Part 3 of my translation of Ezra Pound’s Carta da Visita.
La Moneta
Currency is a security, quantitatively determined, exchangeable at will against any commodity offered on the market. In this sense, it differs from a train ticket, which is a specific “security,” and not for a general purpose.
It is not enough to say that money is a “symbol of work.”
It is a symbol of collaboration. A certificate of work completed within a system, which is valued or consecrated by the State.
The currency of the state, or the empire, is always a proclamation of sovereignty. Sovereignty entails the right to mint or print currency.
“Inside a system,” means that the money must be a certificate of work in service to the nation, legitimized by the state and endowed with a determined value for the nation.
There has been and continues to be much confusion regarding the purpose of money. The confusion does not arise from the nature of currency, nor from the natural stupidity of the public.

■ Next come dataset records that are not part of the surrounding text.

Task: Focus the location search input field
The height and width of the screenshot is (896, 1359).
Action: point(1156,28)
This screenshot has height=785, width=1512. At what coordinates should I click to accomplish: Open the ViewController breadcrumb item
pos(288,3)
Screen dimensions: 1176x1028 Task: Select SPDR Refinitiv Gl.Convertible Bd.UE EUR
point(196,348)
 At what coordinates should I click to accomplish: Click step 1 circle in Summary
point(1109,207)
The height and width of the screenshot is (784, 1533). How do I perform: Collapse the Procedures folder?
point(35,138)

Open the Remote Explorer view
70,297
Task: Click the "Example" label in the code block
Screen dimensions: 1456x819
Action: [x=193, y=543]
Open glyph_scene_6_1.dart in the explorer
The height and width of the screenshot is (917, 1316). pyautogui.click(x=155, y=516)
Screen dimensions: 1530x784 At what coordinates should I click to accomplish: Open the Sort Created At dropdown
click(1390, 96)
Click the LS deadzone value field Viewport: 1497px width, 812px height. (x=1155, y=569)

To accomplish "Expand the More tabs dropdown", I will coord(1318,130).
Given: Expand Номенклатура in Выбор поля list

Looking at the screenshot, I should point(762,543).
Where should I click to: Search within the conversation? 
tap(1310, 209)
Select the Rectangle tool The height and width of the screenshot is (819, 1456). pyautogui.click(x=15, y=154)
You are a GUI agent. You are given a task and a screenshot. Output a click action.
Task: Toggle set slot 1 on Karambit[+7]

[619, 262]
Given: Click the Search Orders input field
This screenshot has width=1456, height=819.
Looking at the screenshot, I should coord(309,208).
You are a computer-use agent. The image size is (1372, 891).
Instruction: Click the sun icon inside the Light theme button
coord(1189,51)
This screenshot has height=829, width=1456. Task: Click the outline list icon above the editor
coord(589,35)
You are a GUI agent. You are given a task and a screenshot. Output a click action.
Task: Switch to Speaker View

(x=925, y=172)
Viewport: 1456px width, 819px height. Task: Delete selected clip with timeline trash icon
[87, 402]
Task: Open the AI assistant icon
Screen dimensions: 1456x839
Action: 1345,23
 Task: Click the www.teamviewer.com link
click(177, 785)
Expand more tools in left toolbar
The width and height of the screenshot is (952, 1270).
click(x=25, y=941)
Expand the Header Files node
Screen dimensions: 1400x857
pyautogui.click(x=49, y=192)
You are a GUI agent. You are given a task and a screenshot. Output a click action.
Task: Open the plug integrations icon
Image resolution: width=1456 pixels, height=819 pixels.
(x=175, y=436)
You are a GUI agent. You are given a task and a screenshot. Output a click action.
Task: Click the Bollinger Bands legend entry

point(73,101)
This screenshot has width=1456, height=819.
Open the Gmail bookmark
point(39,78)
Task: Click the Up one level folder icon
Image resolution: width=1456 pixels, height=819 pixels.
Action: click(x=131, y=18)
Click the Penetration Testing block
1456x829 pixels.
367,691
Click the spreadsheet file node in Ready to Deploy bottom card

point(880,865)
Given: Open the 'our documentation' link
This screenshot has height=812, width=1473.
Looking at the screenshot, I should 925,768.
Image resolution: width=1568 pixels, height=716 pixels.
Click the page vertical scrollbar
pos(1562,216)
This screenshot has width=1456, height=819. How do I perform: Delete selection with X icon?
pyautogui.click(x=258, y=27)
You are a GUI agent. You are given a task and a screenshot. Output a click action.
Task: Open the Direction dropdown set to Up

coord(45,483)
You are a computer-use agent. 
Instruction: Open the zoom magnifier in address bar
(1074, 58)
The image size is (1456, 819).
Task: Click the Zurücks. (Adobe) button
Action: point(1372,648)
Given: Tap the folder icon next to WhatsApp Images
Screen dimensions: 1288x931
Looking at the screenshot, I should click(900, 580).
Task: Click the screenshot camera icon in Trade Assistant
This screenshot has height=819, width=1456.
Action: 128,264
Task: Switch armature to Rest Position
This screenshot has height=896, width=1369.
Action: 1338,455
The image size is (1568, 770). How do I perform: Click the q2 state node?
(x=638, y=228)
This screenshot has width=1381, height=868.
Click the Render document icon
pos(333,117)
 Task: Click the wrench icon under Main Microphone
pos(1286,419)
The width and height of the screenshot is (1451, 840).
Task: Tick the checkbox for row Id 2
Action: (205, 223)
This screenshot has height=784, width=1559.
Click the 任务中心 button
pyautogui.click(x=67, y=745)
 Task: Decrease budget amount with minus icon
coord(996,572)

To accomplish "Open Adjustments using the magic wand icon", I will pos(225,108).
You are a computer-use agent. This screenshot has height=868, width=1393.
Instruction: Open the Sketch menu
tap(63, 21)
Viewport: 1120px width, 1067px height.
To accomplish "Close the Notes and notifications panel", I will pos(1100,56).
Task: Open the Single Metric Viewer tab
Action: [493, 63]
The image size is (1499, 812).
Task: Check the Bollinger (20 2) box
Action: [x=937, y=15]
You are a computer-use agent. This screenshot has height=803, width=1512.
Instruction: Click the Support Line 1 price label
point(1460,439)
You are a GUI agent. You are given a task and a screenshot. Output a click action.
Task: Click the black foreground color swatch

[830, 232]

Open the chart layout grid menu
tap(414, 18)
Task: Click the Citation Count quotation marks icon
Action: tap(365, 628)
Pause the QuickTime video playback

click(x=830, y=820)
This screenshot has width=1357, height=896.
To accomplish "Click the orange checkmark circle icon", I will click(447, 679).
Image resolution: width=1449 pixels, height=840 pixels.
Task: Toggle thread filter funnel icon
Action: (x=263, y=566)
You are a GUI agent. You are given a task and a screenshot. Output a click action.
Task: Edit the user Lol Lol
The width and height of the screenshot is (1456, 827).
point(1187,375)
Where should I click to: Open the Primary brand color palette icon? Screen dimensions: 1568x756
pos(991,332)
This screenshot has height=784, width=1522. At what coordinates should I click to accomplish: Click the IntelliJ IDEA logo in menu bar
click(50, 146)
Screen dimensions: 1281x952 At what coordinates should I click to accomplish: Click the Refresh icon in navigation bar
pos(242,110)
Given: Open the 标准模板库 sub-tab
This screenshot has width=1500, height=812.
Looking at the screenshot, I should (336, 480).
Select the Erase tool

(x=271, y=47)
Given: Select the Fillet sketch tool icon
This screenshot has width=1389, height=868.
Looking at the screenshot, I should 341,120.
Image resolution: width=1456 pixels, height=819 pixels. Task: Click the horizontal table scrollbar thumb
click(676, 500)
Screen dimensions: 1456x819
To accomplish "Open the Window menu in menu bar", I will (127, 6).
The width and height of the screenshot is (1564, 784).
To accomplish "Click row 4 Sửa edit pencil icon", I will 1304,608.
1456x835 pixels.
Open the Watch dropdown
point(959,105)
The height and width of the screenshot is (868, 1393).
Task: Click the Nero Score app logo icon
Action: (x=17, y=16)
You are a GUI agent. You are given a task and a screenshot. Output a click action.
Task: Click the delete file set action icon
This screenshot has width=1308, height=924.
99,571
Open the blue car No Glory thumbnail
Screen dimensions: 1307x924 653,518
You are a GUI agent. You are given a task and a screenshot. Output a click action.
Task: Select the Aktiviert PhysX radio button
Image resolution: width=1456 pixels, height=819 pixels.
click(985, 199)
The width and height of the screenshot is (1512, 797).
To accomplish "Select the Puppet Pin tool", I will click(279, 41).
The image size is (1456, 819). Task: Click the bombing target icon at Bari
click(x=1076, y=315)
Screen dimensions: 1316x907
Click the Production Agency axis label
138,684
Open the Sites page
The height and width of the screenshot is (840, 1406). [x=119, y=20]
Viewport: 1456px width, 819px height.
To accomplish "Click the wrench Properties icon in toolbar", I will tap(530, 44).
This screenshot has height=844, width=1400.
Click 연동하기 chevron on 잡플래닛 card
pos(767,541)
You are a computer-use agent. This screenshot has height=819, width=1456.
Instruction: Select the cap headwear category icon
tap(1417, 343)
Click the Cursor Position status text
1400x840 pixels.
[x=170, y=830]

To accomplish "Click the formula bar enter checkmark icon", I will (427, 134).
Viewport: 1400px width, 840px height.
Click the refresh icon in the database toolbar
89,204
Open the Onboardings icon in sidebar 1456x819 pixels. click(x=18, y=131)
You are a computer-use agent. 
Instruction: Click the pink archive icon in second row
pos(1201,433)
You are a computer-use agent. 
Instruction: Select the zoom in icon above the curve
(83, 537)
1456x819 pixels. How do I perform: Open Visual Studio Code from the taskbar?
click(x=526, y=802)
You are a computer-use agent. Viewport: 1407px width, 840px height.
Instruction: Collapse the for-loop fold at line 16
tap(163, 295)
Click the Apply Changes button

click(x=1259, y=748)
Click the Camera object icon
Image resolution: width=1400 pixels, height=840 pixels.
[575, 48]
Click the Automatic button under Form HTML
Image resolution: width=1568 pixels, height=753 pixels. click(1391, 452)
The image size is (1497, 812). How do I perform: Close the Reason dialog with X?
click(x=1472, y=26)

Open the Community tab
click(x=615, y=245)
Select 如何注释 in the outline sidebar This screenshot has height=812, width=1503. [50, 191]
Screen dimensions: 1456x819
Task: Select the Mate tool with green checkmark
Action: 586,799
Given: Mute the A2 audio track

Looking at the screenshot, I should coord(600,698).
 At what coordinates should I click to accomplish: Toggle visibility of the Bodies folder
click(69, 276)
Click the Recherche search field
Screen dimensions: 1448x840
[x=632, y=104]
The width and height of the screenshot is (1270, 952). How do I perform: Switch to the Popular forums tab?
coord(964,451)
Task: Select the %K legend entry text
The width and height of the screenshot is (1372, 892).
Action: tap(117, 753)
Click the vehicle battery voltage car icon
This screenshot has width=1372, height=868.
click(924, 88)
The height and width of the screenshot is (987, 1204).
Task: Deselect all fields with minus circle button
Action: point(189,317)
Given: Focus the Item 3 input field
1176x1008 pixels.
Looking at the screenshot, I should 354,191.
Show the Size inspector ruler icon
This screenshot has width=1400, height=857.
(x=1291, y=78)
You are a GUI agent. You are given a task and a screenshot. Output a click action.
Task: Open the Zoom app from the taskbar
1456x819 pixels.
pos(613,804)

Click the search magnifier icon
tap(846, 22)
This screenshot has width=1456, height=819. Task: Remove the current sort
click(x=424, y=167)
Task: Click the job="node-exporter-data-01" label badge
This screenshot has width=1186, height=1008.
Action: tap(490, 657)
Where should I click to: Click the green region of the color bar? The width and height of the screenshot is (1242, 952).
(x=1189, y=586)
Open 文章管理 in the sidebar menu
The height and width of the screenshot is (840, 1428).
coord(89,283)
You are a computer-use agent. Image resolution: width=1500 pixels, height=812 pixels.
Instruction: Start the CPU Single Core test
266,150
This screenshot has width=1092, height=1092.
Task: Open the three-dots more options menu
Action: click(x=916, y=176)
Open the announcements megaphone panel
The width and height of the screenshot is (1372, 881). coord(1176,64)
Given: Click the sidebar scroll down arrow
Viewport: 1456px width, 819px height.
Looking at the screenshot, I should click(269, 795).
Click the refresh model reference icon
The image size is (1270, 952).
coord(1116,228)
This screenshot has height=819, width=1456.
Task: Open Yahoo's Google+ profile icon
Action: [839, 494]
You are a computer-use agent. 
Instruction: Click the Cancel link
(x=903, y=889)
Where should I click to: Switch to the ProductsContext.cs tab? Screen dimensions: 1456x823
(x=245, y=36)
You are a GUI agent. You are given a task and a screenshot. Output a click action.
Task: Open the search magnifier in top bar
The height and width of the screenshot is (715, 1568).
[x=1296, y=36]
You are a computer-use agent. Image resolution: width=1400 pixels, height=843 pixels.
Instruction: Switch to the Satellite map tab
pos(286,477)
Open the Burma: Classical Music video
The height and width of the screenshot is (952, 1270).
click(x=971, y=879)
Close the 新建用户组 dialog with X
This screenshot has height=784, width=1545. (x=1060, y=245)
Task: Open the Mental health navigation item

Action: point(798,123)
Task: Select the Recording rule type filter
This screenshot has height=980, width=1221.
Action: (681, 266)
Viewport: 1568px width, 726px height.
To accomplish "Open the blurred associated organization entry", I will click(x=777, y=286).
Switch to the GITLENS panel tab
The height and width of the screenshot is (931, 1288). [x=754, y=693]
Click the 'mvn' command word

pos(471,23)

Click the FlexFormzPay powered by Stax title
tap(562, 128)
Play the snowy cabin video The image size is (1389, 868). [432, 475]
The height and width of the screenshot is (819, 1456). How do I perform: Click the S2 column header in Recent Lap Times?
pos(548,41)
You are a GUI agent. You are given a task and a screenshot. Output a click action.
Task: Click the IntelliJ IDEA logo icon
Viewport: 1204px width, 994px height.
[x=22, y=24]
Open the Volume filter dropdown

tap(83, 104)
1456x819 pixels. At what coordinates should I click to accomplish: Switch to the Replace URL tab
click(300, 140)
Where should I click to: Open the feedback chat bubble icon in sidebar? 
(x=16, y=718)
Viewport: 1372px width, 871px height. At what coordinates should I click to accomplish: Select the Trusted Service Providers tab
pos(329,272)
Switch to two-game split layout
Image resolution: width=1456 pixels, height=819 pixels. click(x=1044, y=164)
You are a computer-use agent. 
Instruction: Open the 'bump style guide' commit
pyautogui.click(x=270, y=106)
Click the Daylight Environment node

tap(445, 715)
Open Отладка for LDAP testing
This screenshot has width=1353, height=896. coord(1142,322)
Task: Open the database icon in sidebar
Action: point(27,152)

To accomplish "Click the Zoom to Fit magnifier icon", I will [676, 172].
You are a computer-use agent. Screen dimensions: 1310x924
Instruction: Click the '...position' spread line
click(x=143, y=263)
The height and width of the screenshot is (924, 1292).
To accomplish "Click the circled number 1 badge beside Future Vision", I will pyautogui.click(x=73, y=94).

It was a Rothschild that wrote: “Those that understand this will be intent on exploiting it, and the general public may never understand that (the usurious system) is contrary to their interests.” (Letter from the Rothschild brothers, citing J Sherman, to the company of Ikleheimer, Morton etc. on June 25, 1863).
Monetary Culture, which should have never separated from that of master literature, can be traced from Demosthenes to Dante, from Salmasius to the Money of M Butchart; from the indignation of Antoninus Pius at the attempts by some to exploit the misfortunes of others, for example, sailors etc
“duol che sopra Senna
induce, falseggiando la moneta”
After the declaration of Ministers Riccardi and Funk, there may no longer be any need to reprint this perennial story, the story of the battle with the banks, and in any case, one can not fully explain the struggle in a Carta da Visita.
Credit is a social product. It does not depend on the individual alone. The trust that you have in me paying you one hundred lire in the year XXX, is conditioned by the social order, from the inertia of civilization, from the probability and possibility of the human complex.
To say that the State can not function or create because it lacks money is as ridiculous as saying you cannot make a road because you lack kilometers.
Phrases considered crazy seven or ten years ago are not difficult for the reader today, they are no longer considered the mischief of the mad traveler or pilgrim.
That which conditions the capacity of the state is nature, the presence or possibility of producing food, but to a higher degree, it resides in the sheer will and physical vitality of the people. And the collective will is concentrated.
So wrote the Florentine Secretary: Mankind lives in the few.